Abstract
In this workshop you will write a program that automates data collection, stock selection and portfolio optimization. We will use an Excel file as input with detailed parameters, so our program can run with any change in the Excel file.You will work in RStudio. Create an R Notebook document to write whatever is asked in this workshop.
You have to solve CHALLENGE exercises.
It is STRONGLY RECOMMENDED that you write your OWN NOTES as if this were your notebook. Your own workshop/notebook will be very helpful for your further study.
Keep saving your .Rmd file, and ONLY SUBMIT the .html version of your .Rmd file.
In this workshop you will write a program to do the following:
Bring data according to input specifications of an Excel file
Select stocks based on the CAPM alpha and/or beta,
Apply portfolio optimization, and
Evaluate the portfolio strategy calculating the holding period return (portfolio backtesting)

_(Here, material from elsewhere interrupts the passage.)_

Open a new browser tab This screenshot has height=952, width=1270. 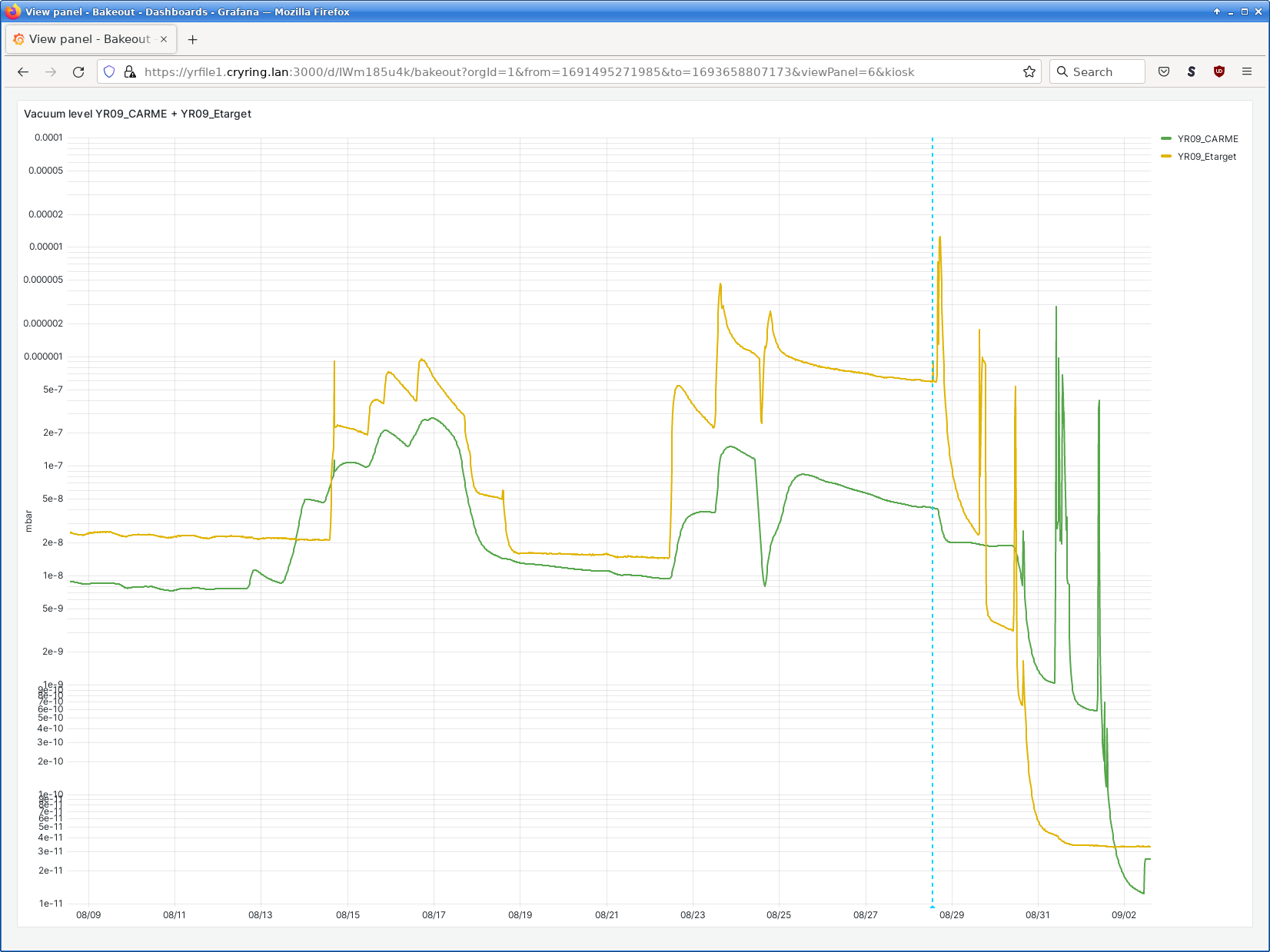click(x=193, y=39)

The input parameters are a list of tickers, frequency, start and end dates, market ticker, risk-free ticker, and backtest dates. These parameters are specified in the templateW9.xlsx Excel file.

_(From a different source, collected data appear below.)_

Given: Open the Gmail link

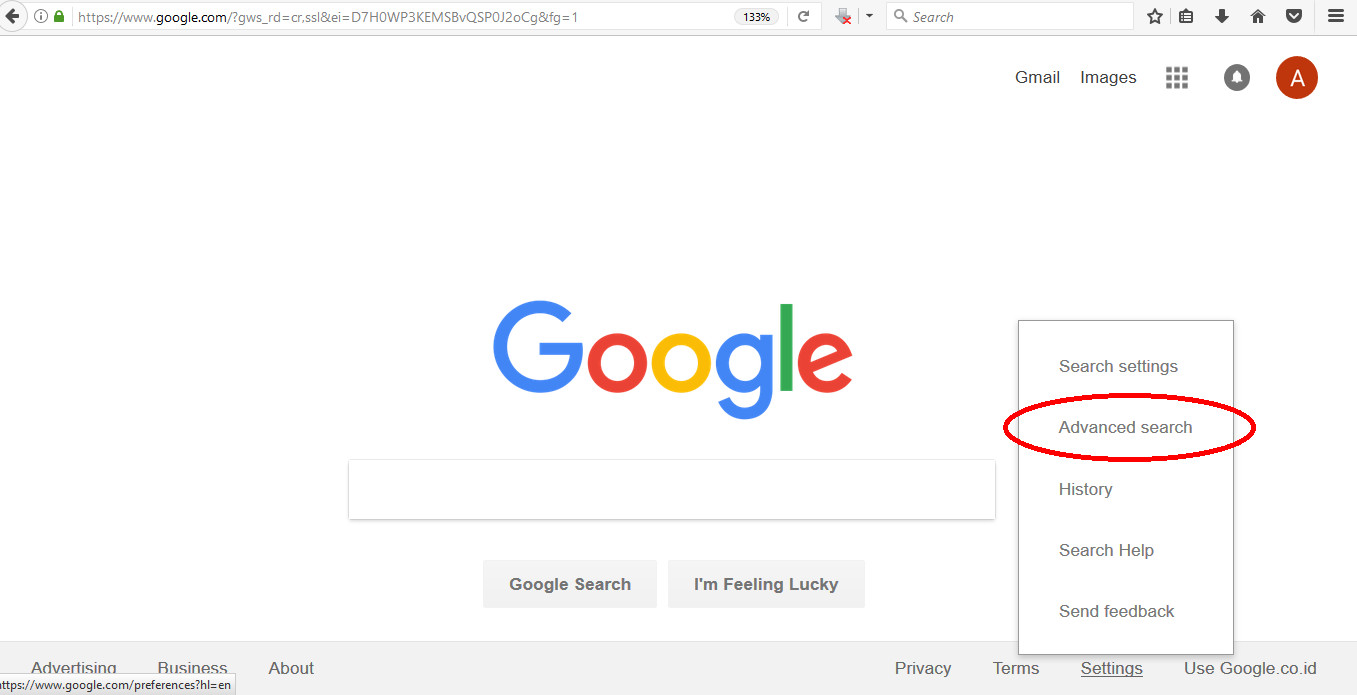Looking at the screenshot, I should point(1037,77).
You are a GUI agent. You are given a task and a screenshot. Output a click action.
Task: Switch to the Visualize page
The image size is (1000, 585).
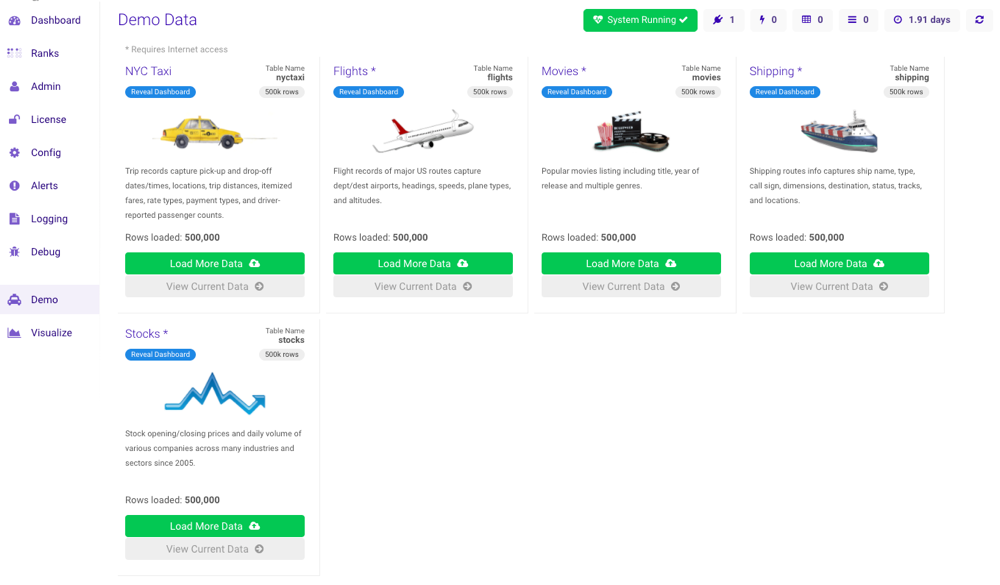[51, 332]
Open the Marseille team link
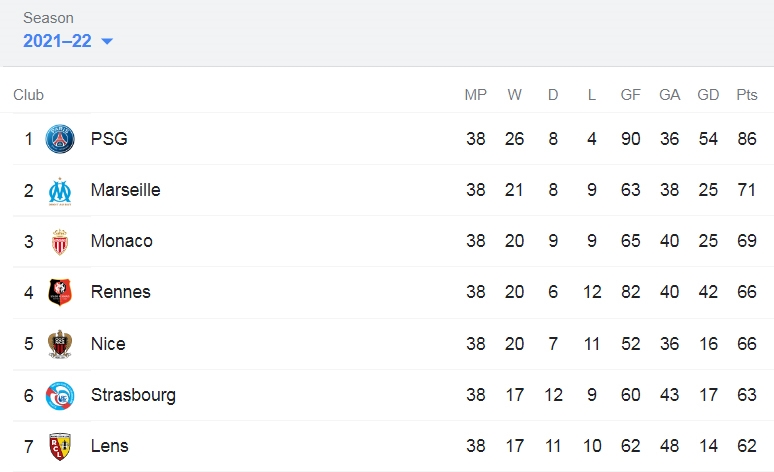The width and height of the screenshot is (774, 472). tap(125, 190)
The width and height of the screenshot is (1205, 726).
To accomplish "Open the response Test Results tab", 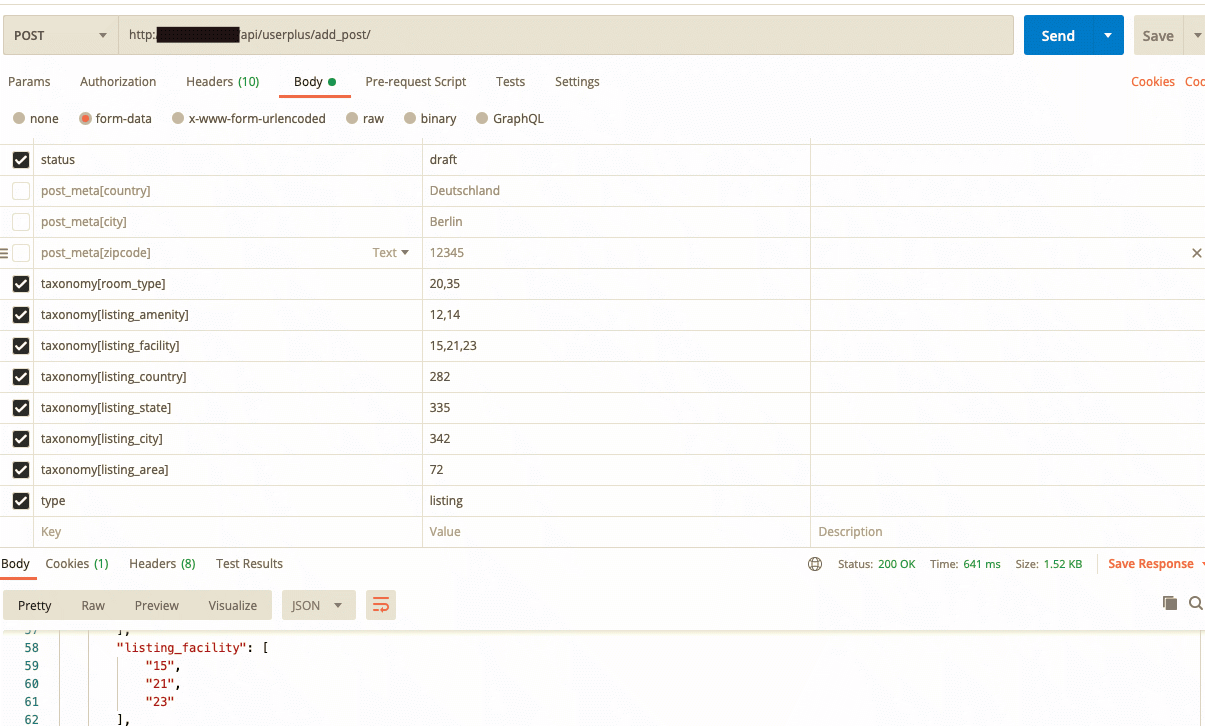I will click(x=249, y=564).
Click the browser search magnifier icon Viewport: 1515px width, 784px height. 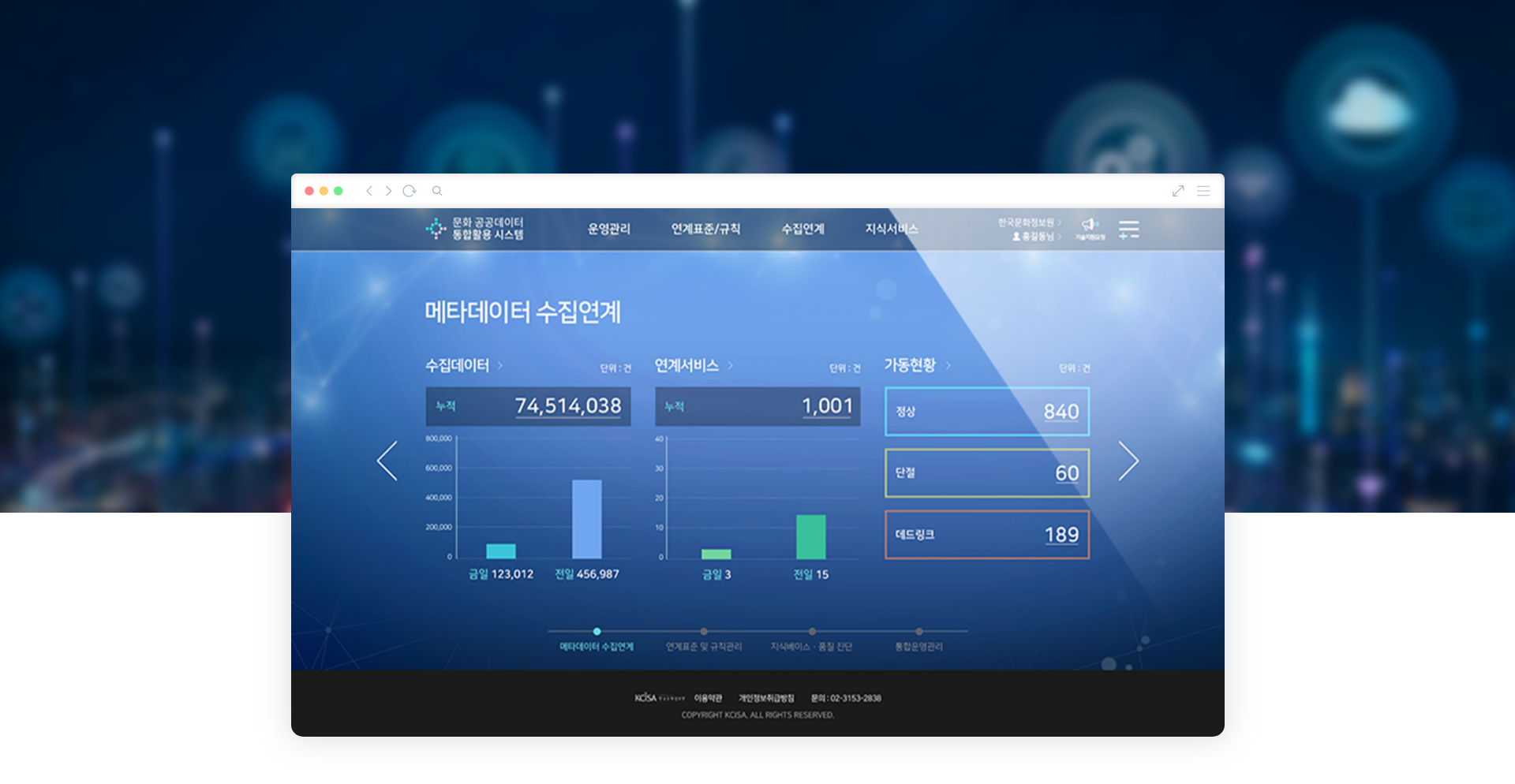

Open the templateW9.xlsx in Excel. This file has the specifications of the inputs for your program.
The “parameters” Sheet has the specification of 3 different datasets. For each dataset specification, you have the following inputs:
Start and end data to collect historical prices of stocks and the market
The frequency of the data to be brought
The Excel sheet of the ticker list to be brought from the web, and also the source.
The market ticker to be used to run the CAPM models for the stocks. Also, the risk-free rate ticker (from the FED) to be used to generate the premium returns for the CAPM.
The minimum and maximum weight to allow for each stock for the portfolio optimization
The number of stocks to be selected for the portfolio
The initial and end date to do the backtest of the portfolio. The backtest of the portfolio is the holding return of the optimized portfolio in the periods specified.
Define a variable called dataset and assign 1. You have to bring the corresponding data for dataset 1 secified in the input. You have to bring the stock continuously compounded returns, the market index returns, and the risk-free returns. Do any data processing you need to generate this data. Hint: start testing your program with the dataset 1, which has a short list of tickers (like 10 tickers). Make sure your program works if you change the dataset to 2 or 3.
You have to do the same you did in previous workshop in terms of selecting stocks according to specific beta coefficients, and the estimate an optimal portfolio. However, you have to use the input parameters you read to process the right information. Then, make sure that you have the correct program for the previous workshop. Here are more details for this part:
Keep only the stocks with significant and positive alpha (b0) and sort the remaining stocks from the highest to the lowest alpha. Select the top N stocks. The number of stocks to be selected is indicated in the “parameter” sheet.
With these stocks estimate the optimal portfolio (use a risk-free rate=0).
(Optional) Save the portfolio HPR in the “parameter” sheet (yellow cell)
(Optional) Save the market return in the “parameter” sheet (yellow cell)
Did your portfolio strategy performed better than the market index? Report your results in program as comments.